These findings suggest that α4 knockdown in the L2/3 PL region during puberty and post-puberty leads to increased spine density in various spine types, indicating a potential impact on synaptic pruning. Further studies are needed to elucidate the specific mechanisms underlying these changes and their functional consequences for neural circuitry and behavior. Additionally, it would be informative to investigate the potential role of other GABA receptor subunits in the synaptic pruning process and to explore potential sex differences in the effects of α4 knockdown on spine density and synaptic pruning.

6.2: Identify specific spine types that are differentially affected by the synaptic pruning process in wild-type and α4 knockdown mice.

To identify specific spine types that are differentially affected by the synaptic pruning process in wild-type and α4 knockdown mice, we compared the spine density of various spine types, including filopodia, thin, long thin, mushroom, stubby, bifurcated, motile, and stable spines, in four different experimental groups: L23-KO35-F, L23-KO56-F, L23-WT35-F, and L23-WT56-F.

Our results revealed significant differences in spine density between wild-type and α4 knockdown female mice for several spine types (Table 1). Post-hoc comparisons using Tukey’s HSD test revealed that the spine density of filopodia, thin, long thin, mushroom, stubby, bifurcated, motile, and stable spines was significantly higher in the α4 knockdown group compared to the wild-type group at both PND 35 and PND 56 (Table 2). The mean differences and confidence intervals for each comparison are presented in Table 3.

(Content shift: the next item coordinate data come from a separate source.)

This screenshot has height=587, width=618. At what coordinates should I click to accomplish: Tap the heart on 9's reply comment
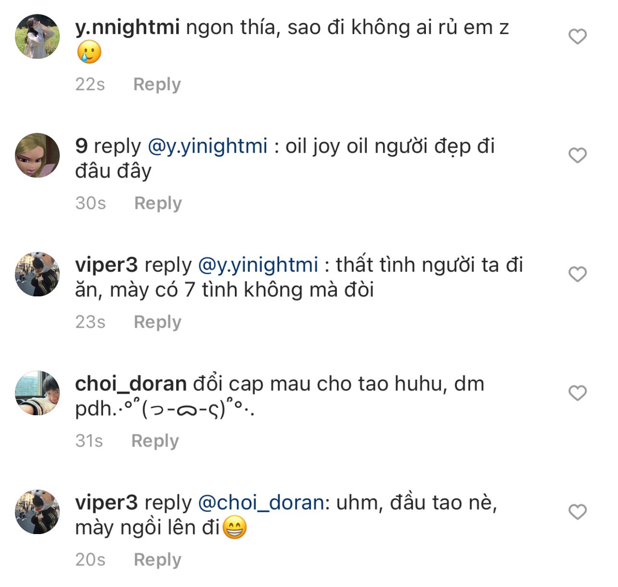578,155
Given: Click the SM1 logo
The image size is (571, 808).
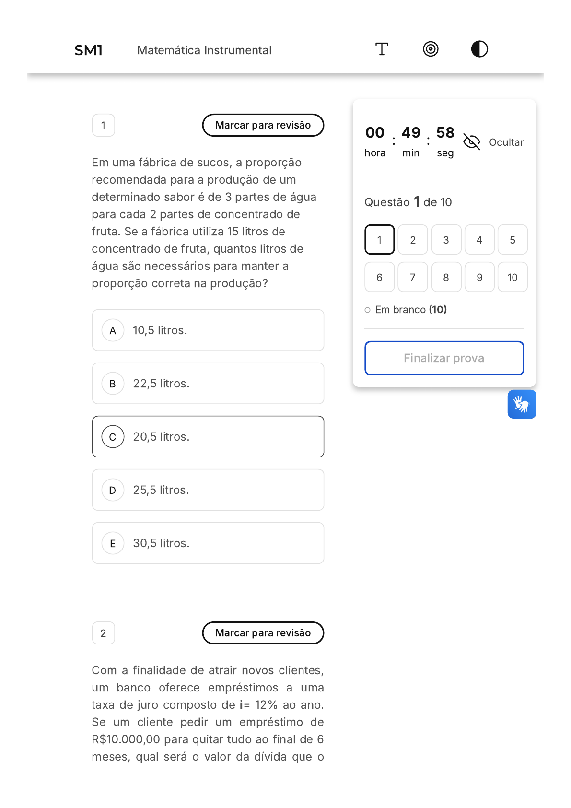Looking at the screenshot, I should point(89,50).
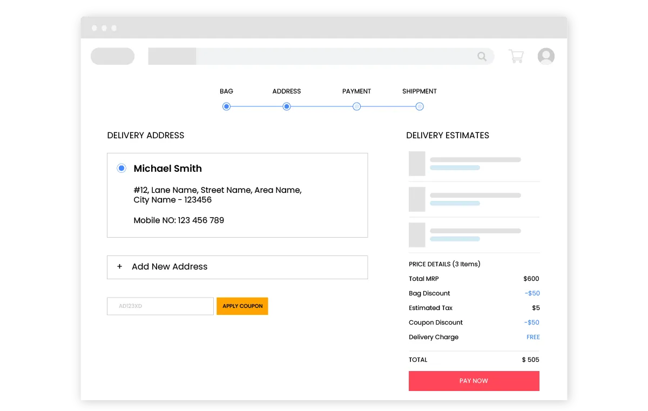Click the plus icon for new address
Viewport: 648px width, 411px height.
tap(120, 267)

The most prominent increase in spine density was observed for the motile spines, with a mean difference of -14.40 (95% CI: -19.61 to -9.18, P = 3.36e-09) between L23-KO35-F and L23-WT56-F. This was followed by stable spines, with a mean difference of -8.53 (95% CI: -12.40 to -4.67, P = 1.16e-06), and thin spines, with a mean difference of -7.21 (95% CI: -10.43 to -3.99, P = 8.45e-07). Mushroom spines also exhibited a notable increase in spine density, with a mean difference of -5.14 (95% CI: -8.42 to -1.87, P = 5.75e-04) between L23-KO35-F and L23-WT56-F.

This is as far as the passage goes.